Before iPACE, these types of bedside rounds at MaineHealth Maine Medical Center Portland happened inconsistently, if at all. But after implementing iPACE on a small pilot unit, the transformation was remarkable. Patients reported feeling more involved in their care. Team members described their work as more meaningful. And residents benefited from increased collegiality with other team members and had more opportunities to learn practical skills to improve interprofessional collaboration.
Why does this matter for medical education? As Dr. Hallen’s team emphasized, the environments in which doctors train have a lasting impact. If residents learn in systems that model collaboration, empathy, and shared decision-making, they’re more likely to carry those values into their future practice.
The iPACE model didn’t just change the atmosphere, it improved the outcomes. Residents spent more time discussing patient care with colleagues from other disciplines. They also received more detailed feedback from faculty, including direct observations of their communication and team skills, something often missing in traditional training.
The iPACE model has also shown tangible benefits in terms of patient care. Patients on the iPACE unit had shorter hospital stays, which amounted to lower care costs, with no significant increase in readmissions. Outcomes such as these can result in real improvements in patient experience and real money saved.
These successes led to support from national bodies such as the American Medical Association, which funded the expansion of the model. The “iPACE Across, Out, and Over” initiative adapted the model to different specialties, from pediatrics to surgical oncology, and even tried it in outpatient settings. These adaptations varied in scope and size, but the core concept held strong in most contexts: team-based, patient-centered care leads to better outcomes.
A key to iPACE’s success has been flexibility. Instead of a one-size-fits-all mandate, Dr. Hallen and her team used a framework called “design thinking,” borrowed from systems engineering. Each unit, whether internal medicine, family medicine, or surgery, was empowered to adapt iPACE to their unique challenges and workflows, and the guiding principles were always the same.
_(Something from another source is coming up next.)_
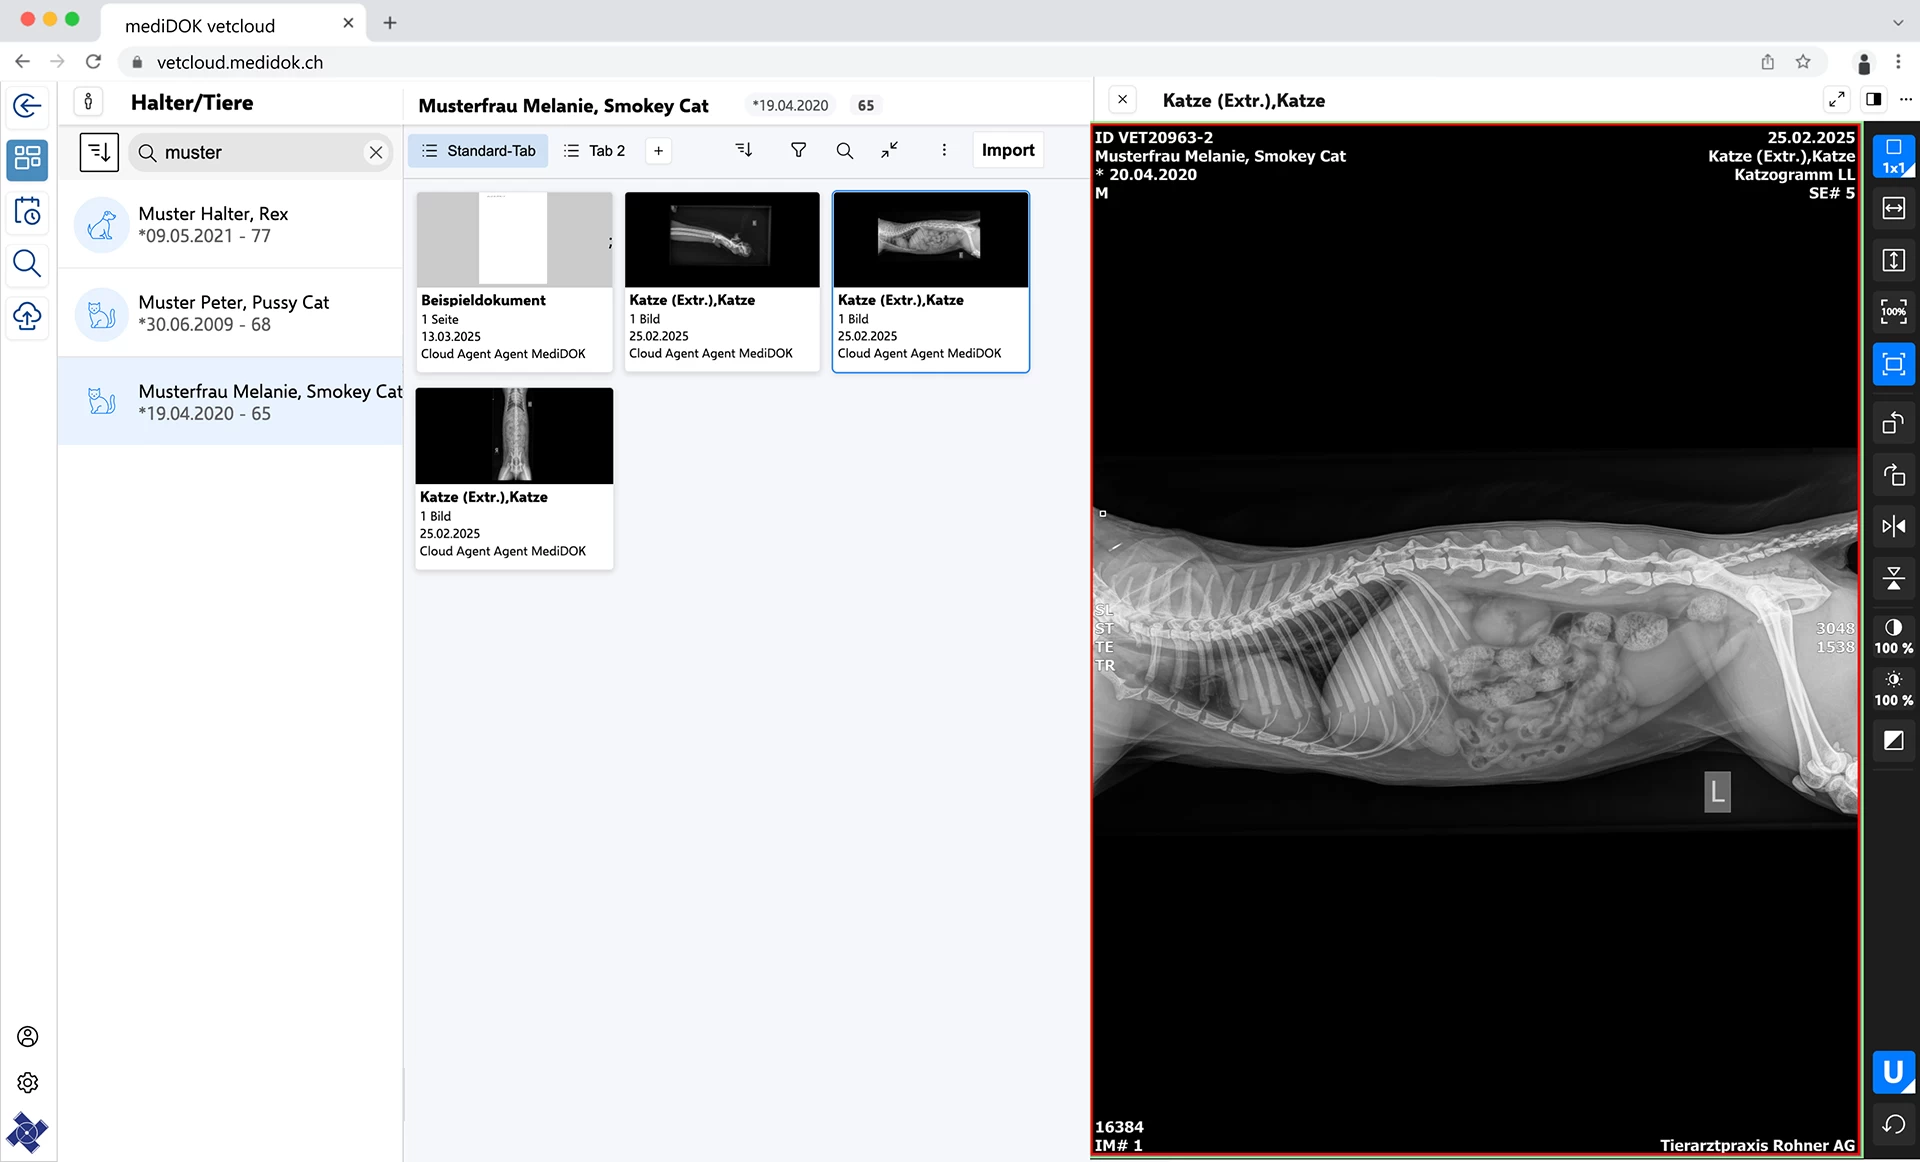Set image zoom to 100% icon
The image size is (1920, 1162).
[x=1893, y=312]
This adaptability proved crucial during the COVID-19 pandemic, when bedside rounding was limited by safety protocols. Teams pivoted, incorporating video calls and other creative workarounds to keep patients and families engaged. Pediatrics even launched a new iPACE model during the pandemic, showing just how resilient and relevant the concept had become.
Beyond improving care and education, iPACE has the potential to change workplace culture. Staff and provider engagement scores increased when the model was adopted. As of late 2023, iPACE models had been implemented or were in development in all nine hospitals in the MaineHealth network. At MaineHealth Maine Medical Center Biddeford, for example, the hospital saw a dramatic drop in patient length of stay and an estimated $3.5 million in savings after adopting iPACE. Patient satisfaction scores also improved significantly across several domains.
The iPACE story, led by Dr. Hallen and her colleagues, is more than just a local success. It offers a roadmap for health systems nationwide seeking to improve care while also enriching medical education. This story shows that innovation doesn’t always require new technology, and sometimes it just requires a mindset shift.
What makes iPACE so powerful is that it places the patient back at the center of the healthcare experience. It reminds us that medicine is a human endeavor, best practiced not behind screens or closed doors, but in conversation and collaboration with each other, and with the people we’re trying to serve. In a world of increasingly complex healthcare, the iPACE model offers something both radical and refreshingly simple: a return to the bedside, together.